[Given passage start]

When people ask me, “how do I find a publisher for my book?”, they’re usually talking about a traditional publisher, like Random House or HarperCollins.
But most of them don’t really know what that means (or what they’re asking).
Traditional publishing has been the default model in the publishing world for well over 100 years, so it’s what most people think of first. And unless they do their research, they aren’t usually aware of the alternative: self-publishing.
Most people don’t realize that self-publishing is the better option for 98% of Authors.
In fact, it’s the only option for the vast majority of Authors. To get a book deal with a traditional publisher, you have to convince them you can sell around 25,000 copies in the first month—without any help from them.
Most people can’t do that because it requires having a huge built-in audience. But that’s fine—you can self-publish and still reap the benefits of publishing a book.
Below, I’ll summarize the difference between traditional and self-publishing. But this post will focus on self-publishing options because it’s the best path for most people.
Below you’ll learn:
- The difference between traditional and self-publishing
- The advantages and disadvantages of self-publishing
- The 2 main approaches to self-publishing
- How Scribe helps nonfiction Authors self-publish their books
Scribe has helped thousands of nonfiction Authors self-publish, including massive bestsellers like David Goggins and Nassim Taleb. To learn more, check out our Scribe Publishing Service, or schedule a consult to speak with one of our Authors Strategists.
The Difference Between Traditional and Self-Publishing
As I explain in my post on self-publishing vs. traditional publishing, there’s one core difference between the 2 options:
When you traditionally publish, the publisher (or “publishing house”) owns the book. When you self-publish, you own the book.
That’s it. The rest of the differences are secondary.
I’ve written about them at length, so I won’t go into them here. If you want to understand the differences deeply, read my post on book publishing options.
The rest of this post is for the 98% of people for whom self-publishing is the clear choice.
The Advantages and Disadvantages of Self-Publishing
Before I get into specifics about how to approach self-publishing, it’s worth understanding its advantages and disadvantages first.
This way, you have clarity on what to expect if you choose to self-publish. And you have the context needed to choose the self-publishing option that’s right for you.
The Advantages of Self-Publishing
1. Full ownership of rights and royalties: Aside from distribution platforms like Amazon taking a cut of book sales, you don’t have to split your royalties, profits, or ownership rights with anyone.

[Given passage end]
[Records start]

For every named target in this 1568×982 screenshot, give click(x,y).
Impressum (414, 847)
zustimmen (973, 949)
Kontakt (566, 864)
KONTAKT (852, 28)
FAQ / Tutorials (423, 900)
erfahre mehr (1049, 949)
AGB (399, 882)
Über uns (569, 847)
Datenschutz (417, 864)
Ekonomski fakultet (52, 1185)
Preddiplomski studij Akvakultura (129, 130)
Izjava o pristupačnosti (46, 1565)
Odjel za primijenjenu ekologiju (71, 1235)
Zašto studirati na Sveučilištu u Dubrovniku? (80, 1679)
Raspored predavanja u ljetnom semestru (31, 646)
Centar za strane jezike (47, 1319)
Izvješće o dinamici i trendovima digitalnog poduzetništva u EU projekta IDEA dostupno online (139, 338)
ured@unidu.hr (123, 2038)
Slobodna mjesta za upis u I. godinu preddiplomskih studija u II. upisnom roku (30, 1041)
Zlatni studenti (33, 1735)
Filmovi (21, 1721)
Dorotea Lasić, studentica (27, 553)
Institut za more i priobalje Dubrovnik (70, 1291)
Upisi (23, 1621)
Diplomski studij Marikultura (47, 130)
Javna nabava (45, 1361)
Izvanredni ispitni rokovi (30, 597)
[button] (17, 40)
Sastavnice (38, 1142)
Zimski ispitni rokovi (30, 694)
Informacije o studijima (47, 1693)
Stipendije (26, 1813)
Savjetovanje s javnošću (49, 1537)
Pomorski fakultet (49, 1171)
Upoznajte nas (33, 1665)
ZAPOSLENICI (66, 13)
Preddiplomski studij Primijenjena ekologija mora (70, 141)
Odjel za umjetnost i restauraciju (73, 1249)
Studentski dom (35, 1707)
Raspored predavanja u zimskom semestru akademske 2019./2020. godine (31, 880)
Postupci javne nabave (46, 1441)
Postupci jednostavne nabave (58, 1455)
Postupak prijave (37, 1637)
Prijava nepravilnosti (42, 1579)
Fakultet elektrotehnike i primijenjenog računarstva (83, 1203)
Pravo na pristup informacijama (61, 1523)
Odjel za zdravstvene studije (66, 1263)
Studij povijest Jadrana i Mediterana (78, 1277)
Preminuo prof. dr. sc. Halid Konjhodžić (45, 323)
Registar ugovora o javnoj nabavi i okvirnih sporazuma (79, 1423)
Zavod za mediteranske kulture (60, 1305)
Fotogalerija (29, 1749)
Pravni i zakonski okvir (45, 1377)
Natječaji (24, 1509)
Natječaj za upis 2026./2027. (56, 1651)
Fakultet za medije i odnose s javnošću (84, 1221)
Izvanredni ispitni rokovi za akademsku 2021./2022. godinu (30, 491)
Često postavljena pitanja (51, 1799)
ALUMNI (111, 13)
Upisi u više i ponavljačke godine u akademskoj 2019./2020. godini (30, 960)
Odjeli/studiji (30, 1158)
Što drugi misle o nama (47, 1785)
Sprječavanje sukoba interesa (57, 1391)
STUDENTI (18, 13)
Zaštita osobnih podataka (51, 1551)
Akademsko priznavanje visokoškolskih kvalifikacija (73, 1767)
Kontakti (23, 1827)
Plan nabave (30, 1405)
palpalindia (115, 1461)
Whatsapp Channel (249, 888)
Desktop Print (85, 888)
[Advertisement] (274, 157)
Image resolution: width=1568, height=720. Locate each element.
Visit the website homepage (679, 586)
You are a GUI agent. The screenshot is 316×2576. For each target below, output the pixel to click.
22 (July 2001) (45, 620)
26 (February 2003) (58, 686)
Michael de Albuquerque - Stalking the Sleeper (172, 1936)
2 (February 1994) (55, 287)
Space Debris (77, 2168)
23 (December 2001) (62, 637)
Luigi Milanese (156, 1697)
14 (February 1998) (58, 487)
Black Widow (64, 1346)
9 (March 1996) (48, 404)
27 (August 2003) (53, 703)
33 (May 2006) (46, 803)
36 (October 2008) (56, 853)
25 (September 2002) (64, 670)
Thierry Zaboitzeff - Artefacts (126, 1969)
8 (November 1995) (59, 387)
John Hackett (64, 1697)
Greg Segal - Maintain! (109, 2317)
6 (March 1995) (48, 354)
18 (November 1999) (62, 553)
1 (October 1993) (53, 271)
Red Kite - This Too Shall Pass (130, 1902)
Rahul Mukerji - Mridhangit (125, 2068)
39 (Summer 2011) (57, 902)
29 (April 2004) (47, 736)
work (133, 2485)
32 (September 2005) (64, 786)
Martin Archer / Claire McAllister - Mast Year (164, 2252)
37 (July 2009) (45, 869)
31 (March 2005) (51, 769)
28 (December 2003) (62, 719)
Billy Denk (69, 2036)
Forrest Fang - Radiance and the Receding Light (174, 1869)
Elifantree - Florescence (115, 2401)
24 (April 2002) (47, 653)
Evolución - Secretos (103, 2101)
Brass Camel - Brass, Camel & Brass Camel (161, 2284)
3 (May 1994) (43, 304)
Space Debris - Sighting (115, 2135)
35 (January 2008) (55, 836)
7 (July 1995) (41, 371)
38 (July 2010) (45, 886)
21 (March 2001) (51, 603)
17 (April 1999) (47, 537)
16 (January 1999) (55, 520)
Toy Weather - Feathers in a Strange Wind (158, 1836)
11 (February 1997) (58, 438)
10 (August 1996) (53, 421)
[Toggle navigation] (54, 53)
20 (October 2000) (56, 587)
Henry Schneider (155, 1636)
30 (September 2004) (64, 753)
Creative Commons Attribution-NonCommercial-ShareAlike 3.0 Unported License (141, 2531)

[Records end]

◆ Task A ◆
Say whether each statement agrees with the publishing passage, answering yes or no and quoting the words of the passage that decide it. (i) Traditional publishing has been the default model in the publishing world for more than a century. (ii) When you self-publish, the publisher owns the book. (iii) A traditional book deal requires convincing the publisher you can sell around 25,000 copies in the first year.
◆ Task B ◆
Please pick up the publishing passage after its last sentence and continue it in the same voice.

◆ Exercise response A ◆
(i) Yes: "Traditional publishing has been the default model in the publishing world for well over 100 years"
(ii) No: "When you self-publish, you own the book."
(iii) No: "you have to convince them you can sell around 25,000 copies in the first month"

◆ Exercise response B ◆
2. Full creative control: You have the final say on every creative decision involved with your book. You don’t have to answer to or negotiate with other stakeholders (like you do in traditional publishing).
3. Full marketing control: You can market your book in any way you’d like. For example, you can syndicate it to your email list or publish it piece by piece on your blog. You can give copies away for free. You can form any promotional partnership that you want. You have complete control over how you market your book.
4. Fast to market: Self-publishing a book can be done in as little as a few months. You have the option to move fast if you want to.
5. No gatekeepers: You don’t need to find a literary agent to represent you. And you don’t need to develop a book proposal to pitch to traditional publishers. You also don’t need acceptance or permission from anyone to publish your book.
The Disadvantages of Self-Publishing
1. Potential for an unprofessional book: This is one of the major problems with most self-published books. People generally have no idea how to do it professionally (especially if they’re working on their first book).
As a result, most of the time their book covers, book descriptions, and other publishing assets come out looking unprofessional. And the success of their book (and reputation) often suffers because of it.
2. Challenging and time-consuming to get right: It takes many different skills—and therefore many different people—to self-publish a book. You need a developmental editor, copy editor, photographer, graphic designer, and distributor. You also may want a marketing consultant and promotional partners.
To self-publish a professional quality book on your own, you have to find the right people for all of these jobs. That isn’t easy because it means vetting them when you’re not sure what to look for.
Then you have to explain what you want, manage, and work with them to see that the jobs get done correctly. And again, if you’re not intimately familiar with publishing, it’s hard to tell if they’re doing quality work.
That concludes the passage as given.